En l'espèce, une salariée de l'Association Sauvegarde de l'Enfance et de l'Adolescence (ASE), travailleuse familiale est licenciée pour faute grave. Il lui était reproché d'avoir tardé à signaler des suspicions d'abus sexuels sur mineurs dans une famille qu'elle suivait et qui avaient été portées à sa connaissance. Deux autres salariées, elles aussi informées de la situation, ont également été sanctionnées, l'une d'un licenciement pour faute grave, l'autre d'un avertissement.
La salariée consteste son licenciement pour faute grave, estimant avoir été victime de discrimination dans la sanction qui lui a été appliquée.

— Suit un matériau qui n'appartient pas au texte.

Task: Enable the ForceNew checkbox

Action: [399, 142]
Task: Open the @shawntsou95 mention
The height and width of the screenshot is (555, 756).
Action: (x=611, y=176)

A tort selon la Cour de cassation qui approuve le juge du fond lequel a constaté, à propos des deux autres salariées auxquelles l'intéressée se comparait, que l'une avait également été licenciée pour faute grave en raison du caractère tardif de sa révélation à sa hiérarchie de suspicions d'abus sexuels sur mineurs connus par elle alors qu'elle avait suivi cette famille durant toute la période et, pour l'autre, qui avait fait l'objet d'un avertissement pour la même faute, qu'elle n'avait suivi cette famille quequelques mois et n'avait pas été informée de l'existence de nouveaux éléments alarmants par la suite.
Par conséquent, l'individualisation des sanctions disciplinaires était justifiée par des éléments objectifs étrangers à toute discrimination ou détournement de pouvoir.